(Rows showing where targets appear)
## BEGIN

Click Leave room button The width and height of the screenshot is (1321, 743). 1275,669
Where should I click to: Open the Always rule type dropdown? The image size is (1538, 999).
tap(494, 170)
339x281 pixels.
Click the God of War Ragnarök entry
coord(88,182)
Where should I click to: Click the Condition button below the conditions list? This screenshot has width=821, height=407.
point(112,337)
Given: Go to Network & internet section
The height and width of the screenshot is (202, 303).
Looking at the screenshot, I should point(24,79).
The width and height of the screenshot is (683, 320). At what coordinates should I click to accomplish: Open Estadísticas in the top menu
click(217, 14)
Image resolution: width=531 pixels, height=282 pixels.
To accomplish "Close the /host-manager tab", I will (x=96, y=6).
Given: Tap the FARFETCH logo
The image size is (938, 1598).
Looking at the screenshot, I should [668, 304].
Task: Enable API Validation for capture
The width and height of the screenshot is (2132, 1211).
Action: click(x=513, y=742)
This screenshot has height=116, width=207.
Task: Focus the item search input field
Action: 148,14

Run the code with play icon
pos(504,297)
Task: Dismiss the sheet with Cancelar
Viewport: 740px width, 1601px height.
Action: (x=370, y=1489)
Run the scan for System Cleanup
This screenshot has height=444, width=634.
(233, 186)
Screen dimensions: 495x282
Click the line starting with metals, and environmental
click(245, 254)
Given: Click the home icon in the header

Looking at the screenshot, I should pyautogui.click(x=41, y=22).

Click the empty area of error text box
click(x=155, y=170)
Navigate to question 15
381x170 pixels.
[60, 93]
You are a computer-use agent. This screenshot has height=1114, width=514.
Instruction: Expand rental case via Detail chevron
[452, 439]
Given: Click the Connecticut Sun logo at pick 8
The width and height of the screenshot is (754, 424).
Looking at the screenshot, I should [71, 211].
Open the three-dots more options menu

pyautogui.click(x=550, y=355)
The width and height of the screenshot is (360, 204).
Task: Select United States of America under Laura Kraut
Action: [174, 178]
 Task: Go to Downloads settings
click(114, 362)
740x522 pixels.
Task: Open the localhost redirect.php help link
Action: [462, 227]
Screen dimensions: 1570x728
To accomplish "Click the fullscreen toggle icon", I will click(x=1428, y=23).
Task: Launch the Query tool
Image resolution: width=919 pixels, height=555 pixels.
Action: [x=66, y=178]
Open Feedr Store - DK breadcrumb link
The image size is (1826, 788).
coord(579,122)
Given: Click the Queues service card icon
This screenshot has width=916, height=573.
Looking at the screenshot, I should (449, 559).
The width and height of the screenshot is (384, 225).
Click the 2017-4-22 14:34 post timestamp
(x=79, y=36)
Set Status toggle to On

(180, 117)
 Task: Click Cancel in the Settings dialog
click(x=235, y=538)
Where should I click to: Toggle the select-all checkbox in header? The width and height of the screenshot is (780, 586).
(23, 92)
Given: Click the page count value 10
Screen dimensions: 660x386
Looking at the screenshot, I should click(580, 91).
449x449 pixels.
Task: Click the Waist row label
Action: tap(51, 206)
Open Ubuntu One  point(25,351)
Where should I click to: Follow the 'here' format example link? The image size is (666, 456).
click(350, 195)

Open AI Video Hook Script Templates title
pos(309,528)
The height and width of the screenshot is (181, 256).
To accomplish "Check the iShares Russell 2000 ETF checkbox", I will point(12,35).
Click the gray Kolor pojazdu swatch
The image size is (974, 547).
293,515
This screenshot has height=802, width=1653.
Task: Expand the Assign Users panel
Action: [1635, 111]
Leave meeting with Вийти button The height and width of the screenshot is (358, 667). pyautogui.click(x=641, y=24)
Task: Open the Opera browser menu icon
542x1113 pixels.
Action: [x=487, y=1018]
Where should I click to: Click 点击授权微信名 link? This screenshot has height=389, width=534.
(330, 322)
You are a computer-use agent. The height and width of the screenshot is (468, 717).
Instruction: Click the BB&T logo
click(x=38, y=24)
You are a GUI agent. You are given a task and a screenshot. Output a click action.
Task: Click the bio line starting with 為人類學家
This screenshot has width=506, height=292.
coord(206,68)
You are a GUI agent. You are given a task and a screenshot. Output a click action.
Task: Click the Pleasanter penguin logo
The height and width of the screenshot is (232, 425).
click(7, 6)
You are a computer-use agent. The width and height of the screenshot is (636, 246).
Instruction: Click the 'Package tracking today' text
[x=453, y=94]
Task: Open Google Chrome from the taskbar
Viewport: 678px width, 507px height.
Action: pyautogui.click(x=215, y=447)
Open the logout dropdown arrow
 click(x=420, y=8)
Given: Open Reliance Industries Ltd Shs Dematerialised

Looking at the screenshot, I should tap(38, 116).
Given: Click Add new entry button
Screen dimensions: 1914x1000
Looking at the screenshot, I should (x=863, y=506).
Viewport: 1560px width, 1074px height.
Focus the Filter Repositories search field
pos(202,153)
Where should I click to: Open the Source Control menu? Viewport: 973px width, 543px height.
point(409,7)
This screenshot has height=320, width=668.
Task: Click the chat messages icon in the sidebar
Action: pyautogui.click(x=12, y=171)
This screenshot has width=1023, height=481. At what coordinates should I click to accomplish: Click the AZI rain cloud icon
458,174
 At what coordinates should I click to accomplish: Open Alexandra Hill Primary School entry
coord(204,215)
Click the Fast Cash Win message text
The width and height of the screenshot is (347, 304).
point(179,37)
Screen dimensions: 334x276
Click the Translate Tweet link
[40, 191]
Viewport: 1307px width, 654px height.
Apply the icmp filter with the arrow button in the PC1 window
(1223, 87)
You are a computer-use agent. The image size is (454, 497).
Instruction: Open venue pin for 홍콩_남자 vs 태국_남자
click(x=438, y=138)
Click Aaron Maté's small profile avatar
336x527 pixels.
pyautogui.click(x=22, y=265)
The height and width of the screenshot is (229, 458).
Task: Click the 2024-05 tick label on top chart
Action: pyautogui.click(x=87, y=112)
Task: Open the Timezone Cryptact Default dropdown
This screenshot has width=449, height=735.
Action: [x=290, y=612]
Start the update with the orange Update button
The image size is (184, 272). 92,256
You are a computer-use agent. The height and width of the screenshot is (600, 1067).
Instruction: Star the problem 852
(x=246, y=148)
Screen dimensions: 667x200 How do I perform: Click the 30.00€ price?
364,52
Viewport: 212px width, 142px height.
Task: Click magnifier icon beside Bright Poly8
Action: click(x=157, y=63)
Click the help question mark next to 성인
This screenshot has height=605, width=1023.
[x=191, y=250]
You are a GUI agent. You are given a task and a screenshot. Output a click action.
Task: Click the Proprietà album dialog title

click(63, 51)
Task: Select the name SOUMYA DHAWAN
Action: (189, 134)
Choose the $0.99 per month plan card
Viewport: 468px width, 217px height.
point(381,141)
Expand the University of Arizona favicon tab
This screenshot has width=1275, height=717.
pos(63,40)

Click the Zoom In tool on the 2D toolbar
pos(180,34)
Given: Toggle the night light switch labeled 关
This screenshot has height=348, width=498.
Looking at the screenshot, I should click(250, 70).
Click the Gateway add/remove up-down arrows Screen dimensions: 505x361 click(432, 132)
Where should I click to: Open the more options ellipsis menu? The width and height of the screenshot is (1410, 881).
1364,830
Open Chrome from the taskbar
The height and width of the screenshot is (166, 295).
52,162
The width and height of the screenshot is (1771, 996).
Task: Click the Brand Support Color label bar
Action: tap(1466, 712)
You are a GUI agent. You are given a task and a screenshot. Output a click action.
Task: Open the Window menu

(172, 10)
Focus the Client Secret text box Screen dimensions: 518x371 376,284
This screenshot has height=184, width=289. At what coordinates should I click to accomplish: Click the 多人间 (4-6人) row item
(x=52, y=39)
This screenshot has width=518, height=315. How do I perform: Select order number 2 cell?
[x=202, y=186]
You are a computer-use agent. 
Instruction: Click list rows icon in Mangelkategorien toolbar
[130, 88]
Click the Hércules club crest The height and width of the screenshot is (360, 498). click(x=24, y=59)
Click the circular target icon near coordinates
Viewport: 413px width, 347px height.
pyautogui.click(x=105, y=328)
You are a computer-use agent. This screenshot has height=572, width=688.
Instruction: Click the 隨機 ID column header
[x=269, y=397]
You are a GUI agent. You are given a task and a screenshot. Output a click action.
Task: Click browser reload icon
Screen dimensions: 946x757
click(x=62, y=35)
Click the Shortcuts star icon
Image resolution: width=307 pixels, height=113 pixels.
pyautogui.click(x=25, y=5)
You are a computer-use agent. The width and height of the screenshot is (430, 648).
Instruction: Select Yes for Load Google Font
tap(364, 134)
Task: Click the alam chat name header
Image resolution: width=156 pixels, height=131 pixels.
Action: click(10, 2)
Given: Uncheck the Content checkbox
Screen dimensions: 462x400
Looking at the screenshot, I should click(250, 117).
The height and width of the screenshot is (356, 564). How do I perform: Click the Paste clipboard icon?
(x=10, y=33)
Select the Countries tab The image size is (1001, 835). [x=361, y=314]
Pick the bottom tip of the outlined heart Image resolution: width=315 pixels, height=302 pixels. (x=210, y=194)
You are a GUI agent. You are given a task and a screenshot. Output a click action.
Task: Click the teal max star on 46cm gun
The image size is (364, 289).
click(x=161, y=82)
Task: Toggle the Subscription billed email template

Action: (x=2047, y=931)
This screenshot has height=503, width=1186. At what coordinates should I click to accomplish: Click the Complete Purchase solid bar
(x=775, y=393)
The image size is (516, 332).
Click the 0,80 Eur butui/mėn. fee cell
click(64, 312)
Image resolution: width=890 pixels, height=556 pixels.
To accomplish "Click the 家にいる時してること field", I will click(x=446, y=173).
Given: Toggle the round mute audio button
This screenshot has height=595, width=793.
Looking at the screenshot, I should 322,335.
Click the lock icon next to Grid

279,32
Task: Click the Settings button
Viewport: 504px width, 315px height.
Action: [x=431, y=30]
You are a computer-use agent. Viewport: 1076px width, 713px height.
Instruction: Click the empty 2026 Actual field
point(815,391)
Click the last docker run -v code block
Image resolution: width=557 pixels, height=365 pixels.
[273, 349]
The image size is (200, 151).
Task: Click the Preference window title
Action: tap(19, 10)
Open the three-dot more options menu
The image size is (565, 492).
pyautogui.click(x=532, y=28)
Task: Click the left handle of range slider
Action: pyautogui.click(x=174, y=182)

## END

**EXERCISE BRIEF:** In the part of the listing that opens with the line containing "Screen dimensions: 334x276" and closes with the line containing "Action: pyautogui.click(x=87, y=112)", rename "Translate Tweet" to "Translate Post". Write out only those lines, with everything else left unchanged.

**ANSWER TO THE TASK:**
Screen dimensions: 334x276
Click the Translate Post link
[40, 191]
Viewport: 1307px width, 654px height.
Apply the icmp filter with the arrow button in the PC1 window
(1223, 87)
You are a computer-use agent. The image size is (454, 497).
Instruction: Open venue pin for 홍콩_남자 vs 태국_남자
click(x=438, y=138)
Click Aaron Maté's small profile avatar
336x527 pixels.
pyautogui.click(x=22, y=265)
The height and width of the screenshot is (229, 458).
Task: Click the 2024-05 tick label on top chart
Action: pyautogui.click(x=87, y=112)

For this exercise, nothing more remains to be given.